◆ SELECTED PASSAGE:

=== Section Start ===

Disturbances in purinergic [Ca2+]i signaling pathways in a transformed rat thyroid cell line

It was previously shown that in rat thyroid PC-C13 cell line, a purinergic P2Y receptor increases the concentration of free cytosolic Ca²⁺ ([Ca²⁺]_i) via phospholipase C activation. We here studied whether in a transformed cell line (PC-E1Araf) derived from parental PC-C13 cells, ATP is still able to transduce the [Ca²⁺]_i-based intracellular signal. We demonstrate the expression of mRNA for P2Y2 in both PC-C13 and PC-E1Araf cells; mRNAs for P2Y1, P2Y4, P2Y6 and P2Y11 were absent. In both cell lines activation of P2Y2 receptor provokes a transient increase in [Ca²⁺]_i followed by a lower sustained phase persisting for over 5 min in PC-C13 and only 1.5 min in PC-E1Araf cells. In both cell lines the [Ca²⁺]_i reached a plateau level significantly higher than the basal [Ca²⁺]_i level persisting for over 10 min. Removal of extracellular Ca²⁺ reduced the initial transient response to ATP in PC-C13, but not in PC-E1Araf cells, and completely abolished the plateau phase in both cell lines. In the presence of extracellular Ca²⁺ thapsigargin (TG) caused a rise in [Ca²⁺]_i significantly higher in PC-C13 than transformed PC-E1Araf cells, while in Ca²⁺-free medium the effect of TG was similar in both cell lines. The capacitative Ca²⁺-entry in PC-C13 resulted significantly higher than in PC-E1Araf cells. Further studies were performed in order to investigate whether the different effects of ATP on [Ca²⁺]_i was due to variation in divalent cation plasma membrane permeability. PC-E1Araf cells showed a much lower permeability to Ca²⁺, Ba²⁺, Sr²⁺, Mn²⁺, and Co²⁺ that may be responsible for the differences in purinergic Ca²⁺ signaling pathway with respect to parental PC-C13 cells.

=== Section End ===

◆ DATASET EXTRACT:
=== Section Start ===

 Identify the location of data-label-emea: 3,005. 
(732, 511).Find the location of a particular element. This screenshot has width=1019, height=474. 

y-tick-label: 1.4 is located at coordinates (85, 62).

=== Section End ===

◆ THE TASK:
Using the thyroid calcium signaling text above, decide whether each statement agrees with it, and support each yes or no with the deciding words of the text in quotation marks.
1. The PC-E1Araf cells express mRNA for P2Y1.
2. Removing extracellular Ca²⁺ completely abolished the plateau phase in both cell lines.
3. In Ca²⁺-free medium, thapsigargin had a greater effect in PC-C13 cells than in PC-E1Araf cells.

◆ ANSWER TO THE PROBLEM:
1. No: "mRNAs for P2Y1, P2Y4, P2Y6 and P2Y11 were absent."
2. Yes: "completely abolished the plateau phase in both cell lines."
3. No: "in Ca²⁺-free medium the effect of TG was similar in both cell lines."